=== DATA SUPPLIED ===
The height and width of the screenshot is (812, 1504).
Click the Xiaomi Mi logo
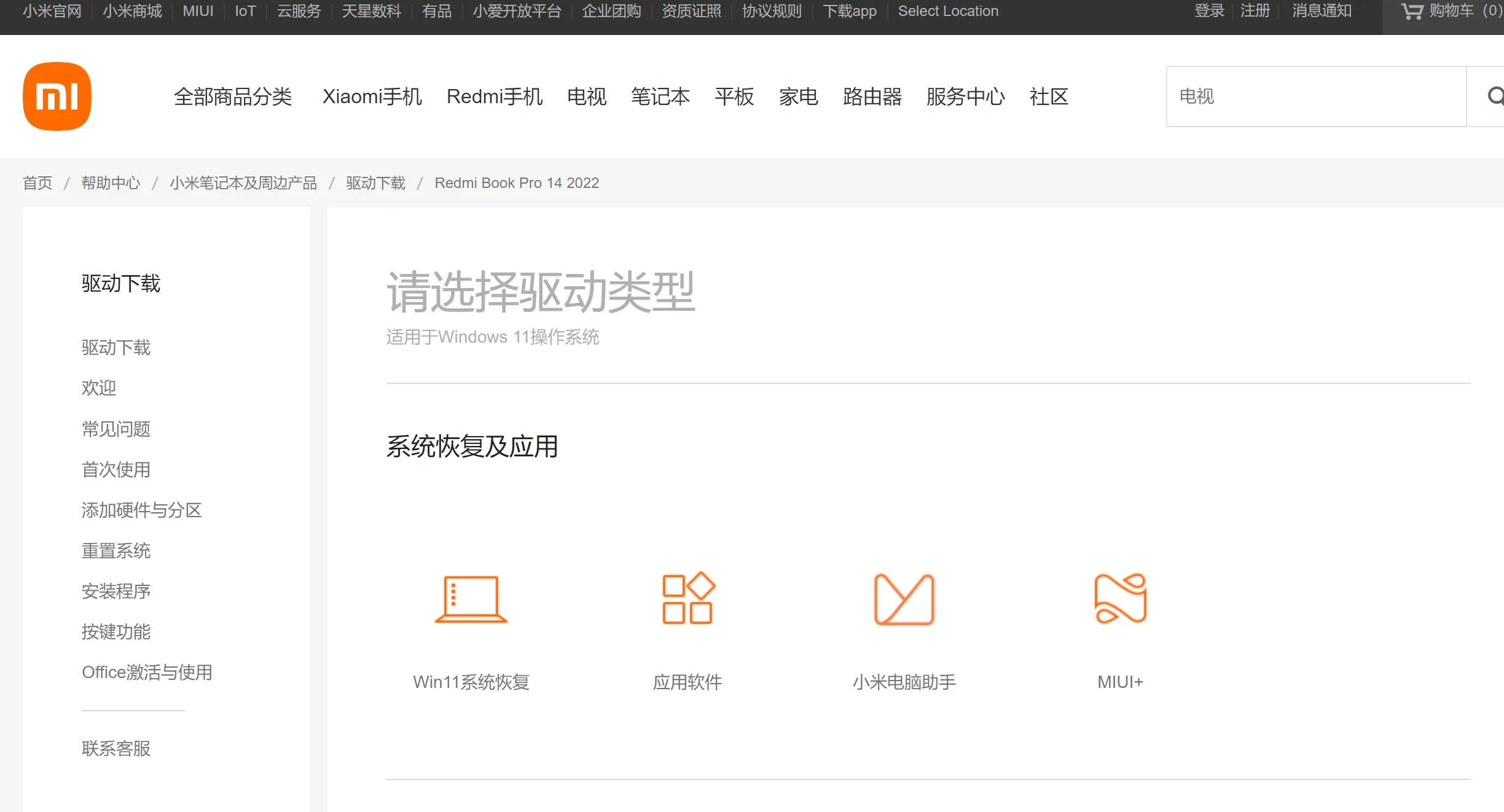57,96
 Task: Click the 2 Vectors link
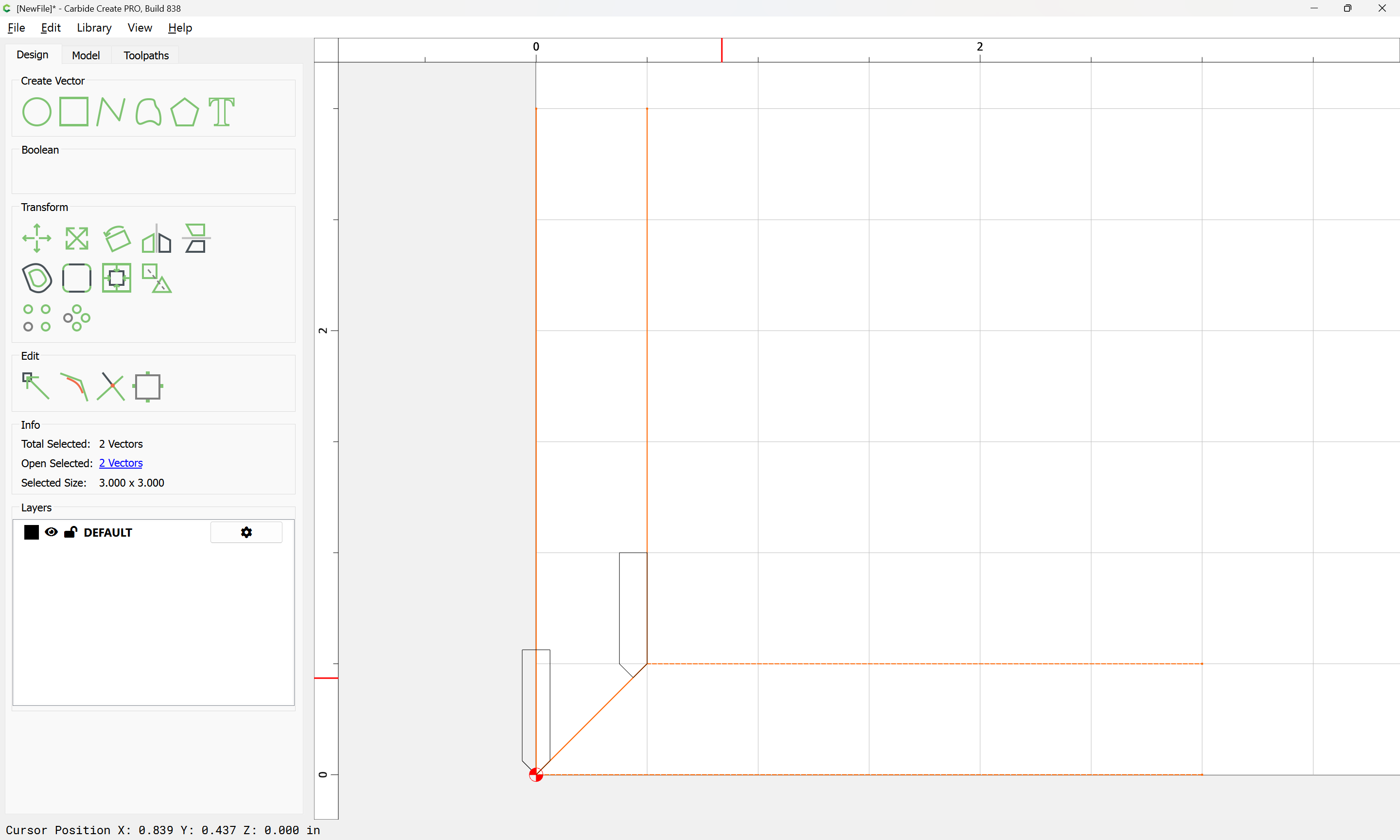tap(121, 463)
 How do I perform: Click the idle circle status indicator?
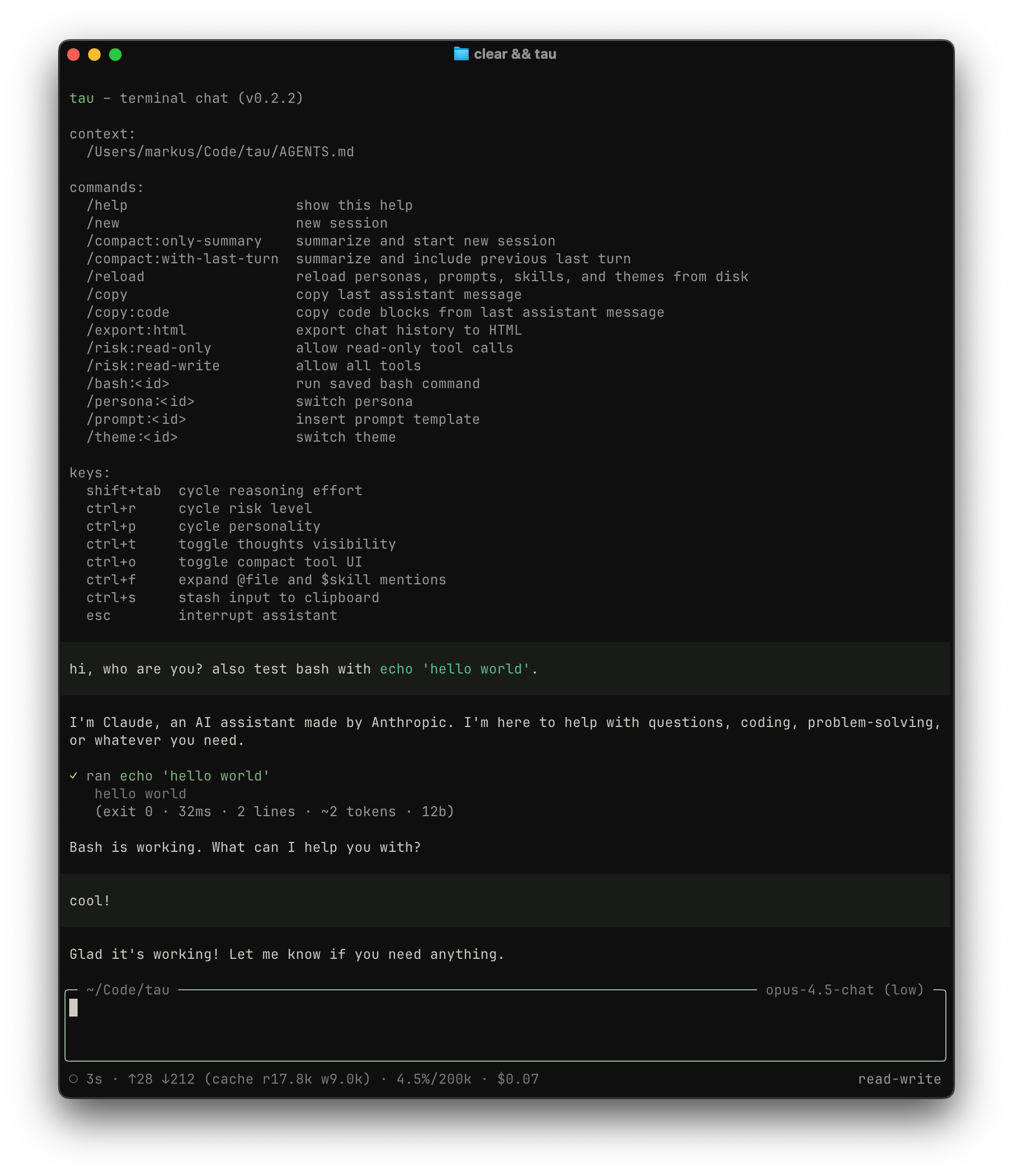[74, 1078]
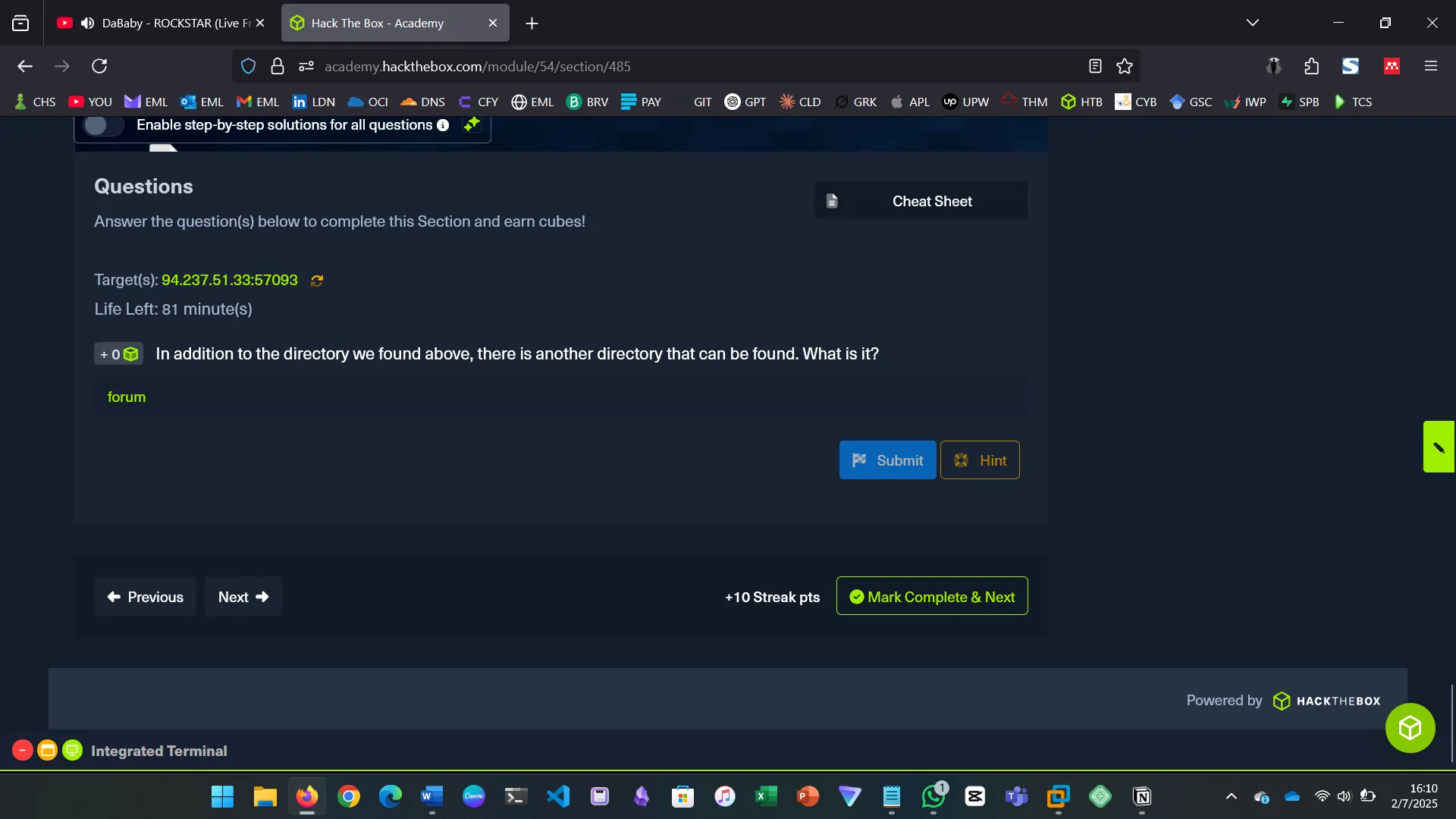Open the YOU YouTube bookmark
Screen dimensions: 1456x819
[x=89, y=101]
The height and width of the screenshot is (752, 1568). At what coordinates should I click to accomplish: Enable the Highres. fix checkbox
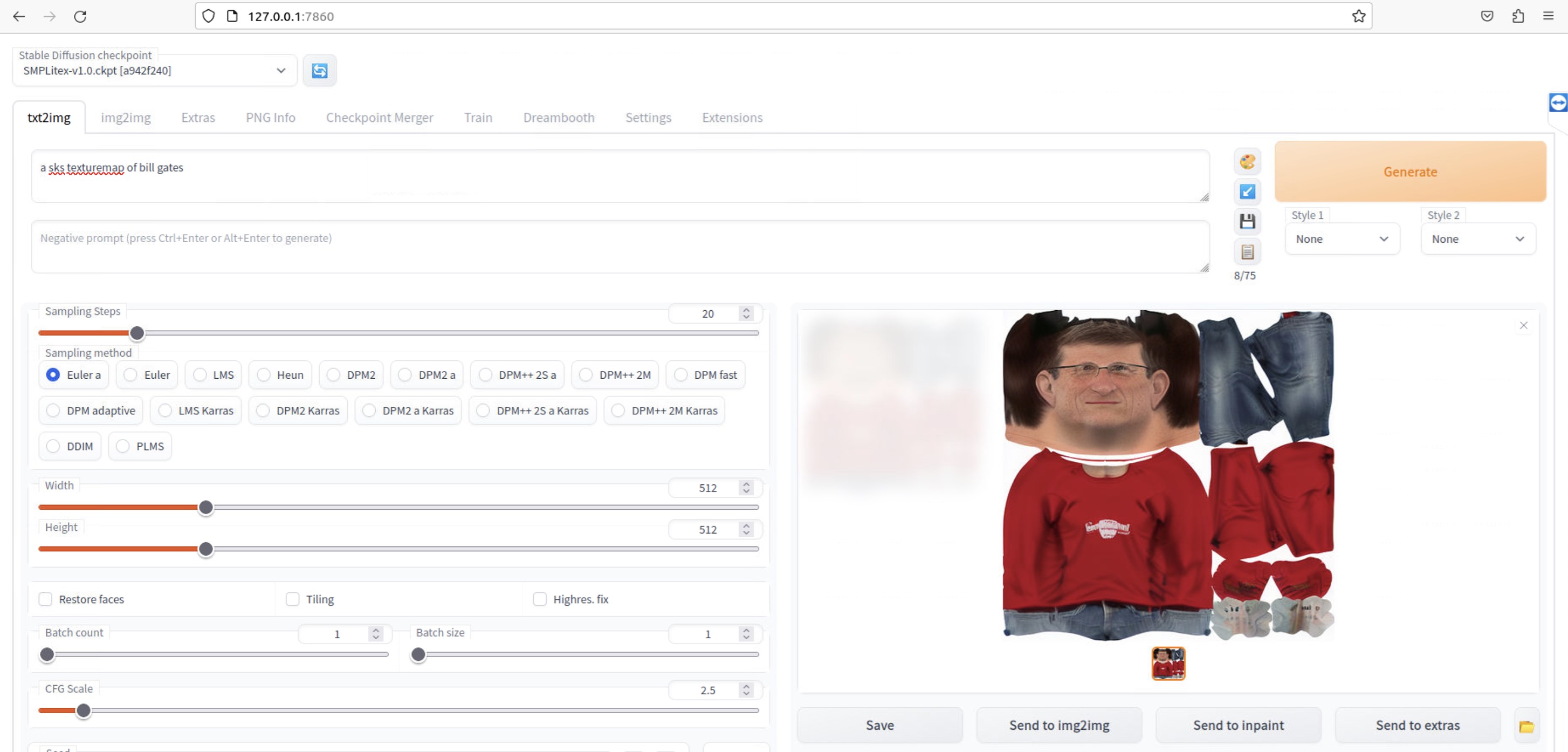point(539,599)
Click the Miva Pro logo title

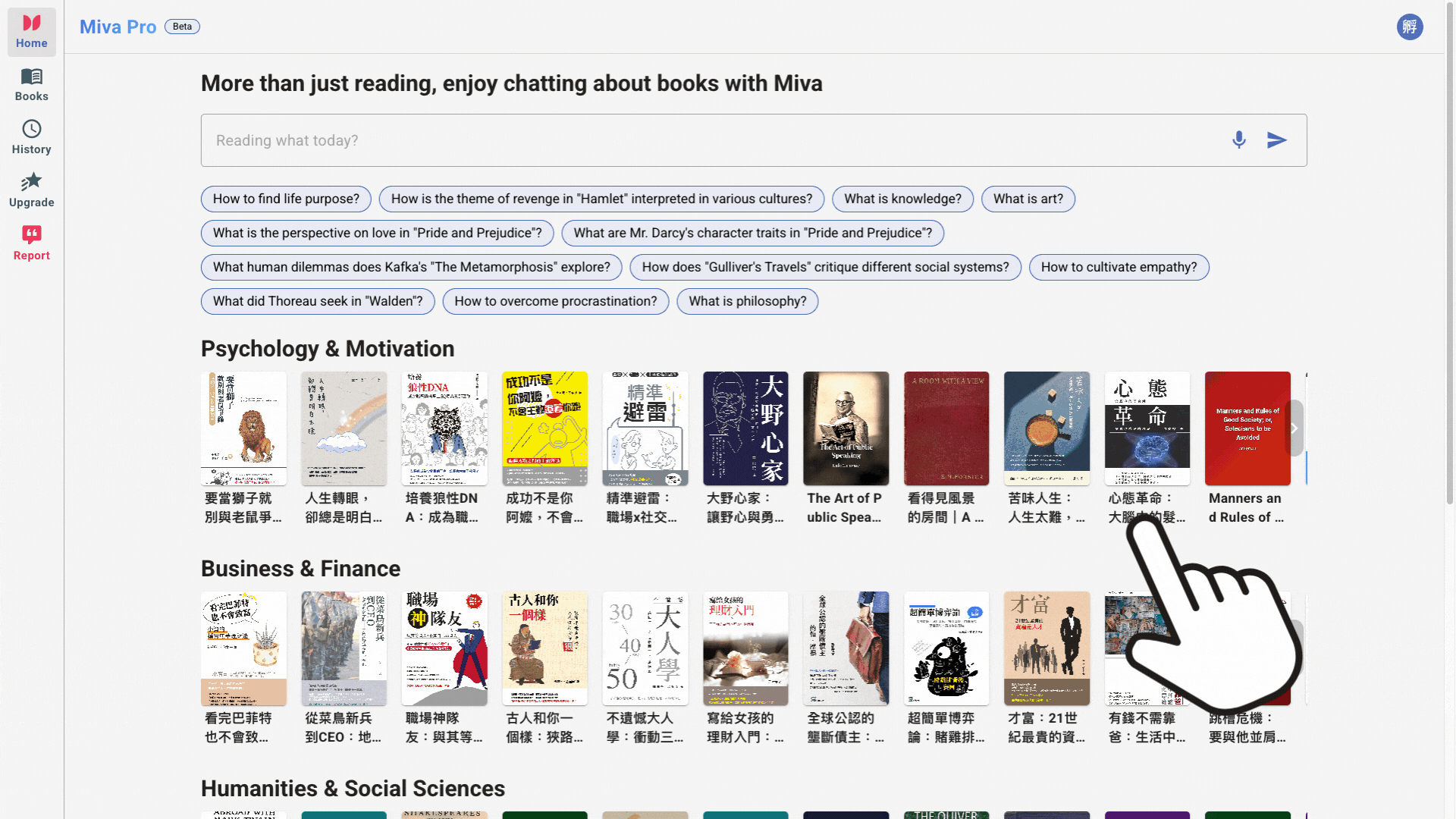118,27
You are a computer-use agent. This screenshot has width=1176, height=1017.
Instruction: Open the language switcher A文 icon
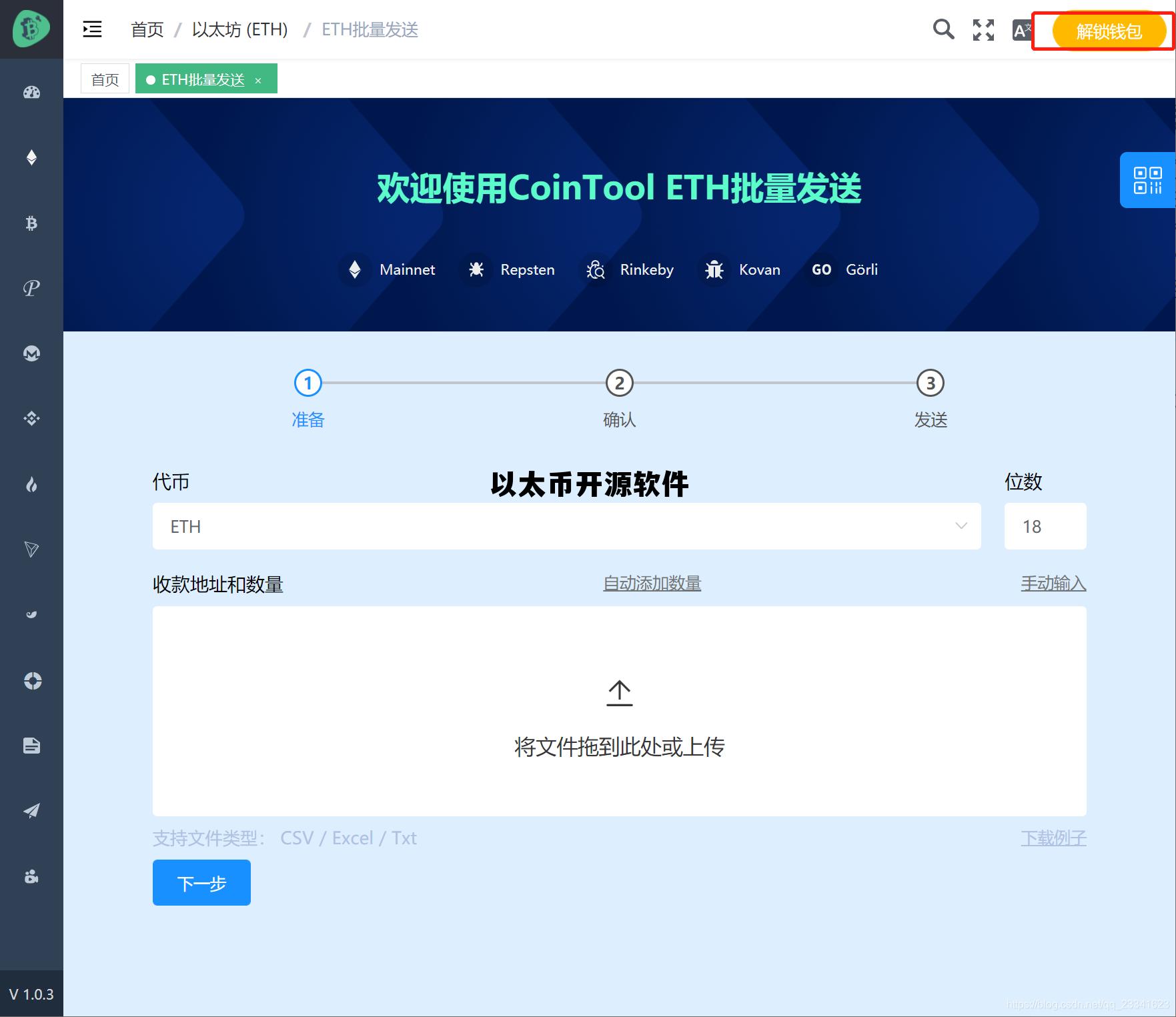tap(1023, 29)
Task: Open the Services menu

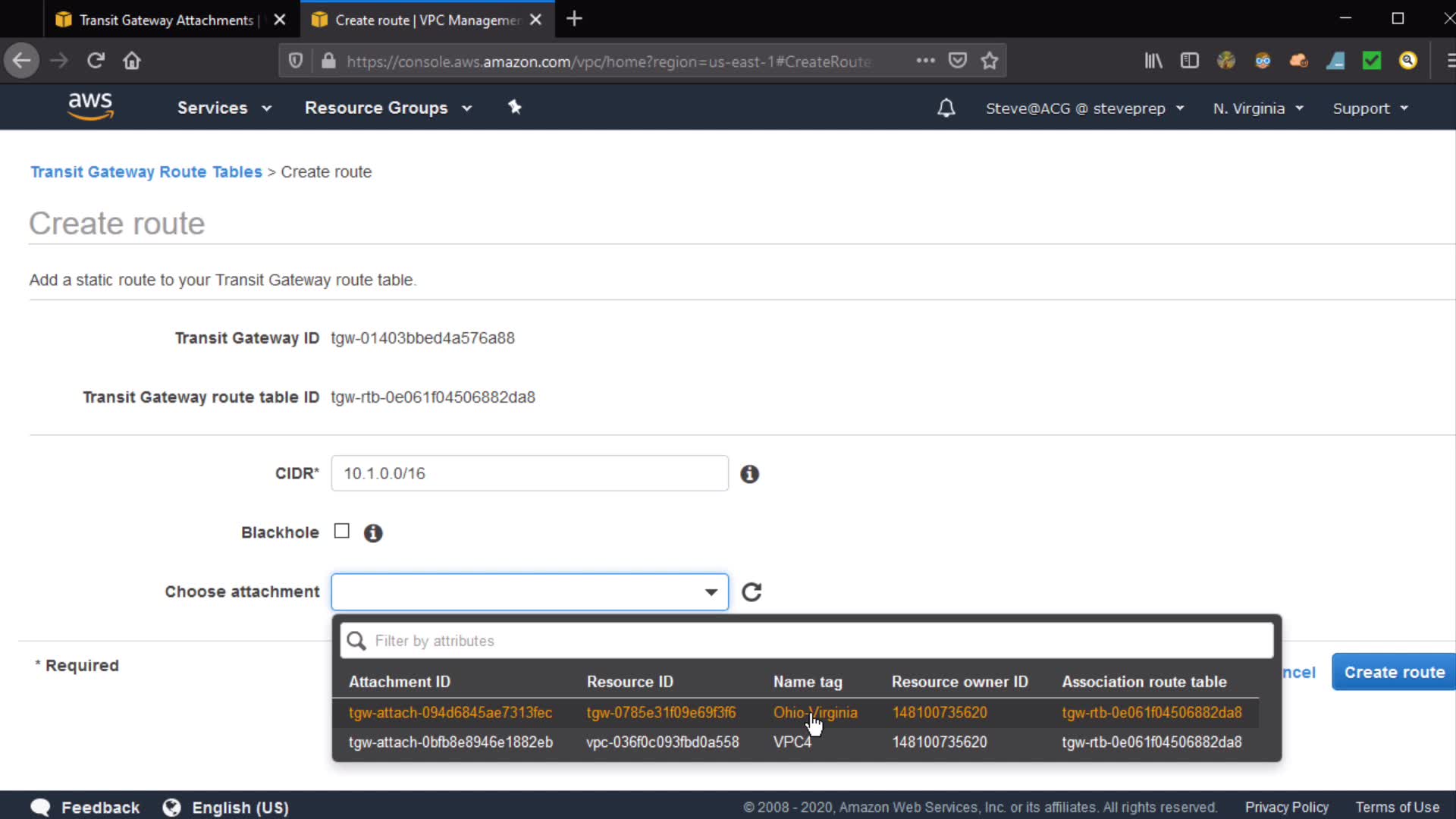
===
▶ [TASK]: Starting with the line that holds "How do I perform: Click", return each line exactly through the final line of the entries above; pictures are not part of the output.

▶ [EXERCISE RESPONSE]:
 How do I perform: Click the idle circle status indicator?
[74, 1078]
Open the YOU YouTube bookmark
Screen dimensions: 1456x819
[x=89, y=101]
The height and width of the screenshot is (752, 1568). At what coordinates should I click to accomplish: Enable the Highres. fix checkbox
point(539,599)
Click the Miva Pro logo title

118,27
You are a computer-use agent. This screenshot has width=1176, height=1017.
Instruction: Open the language switcher A文 icon
tap(1023, 29)
Task: Open the Services menu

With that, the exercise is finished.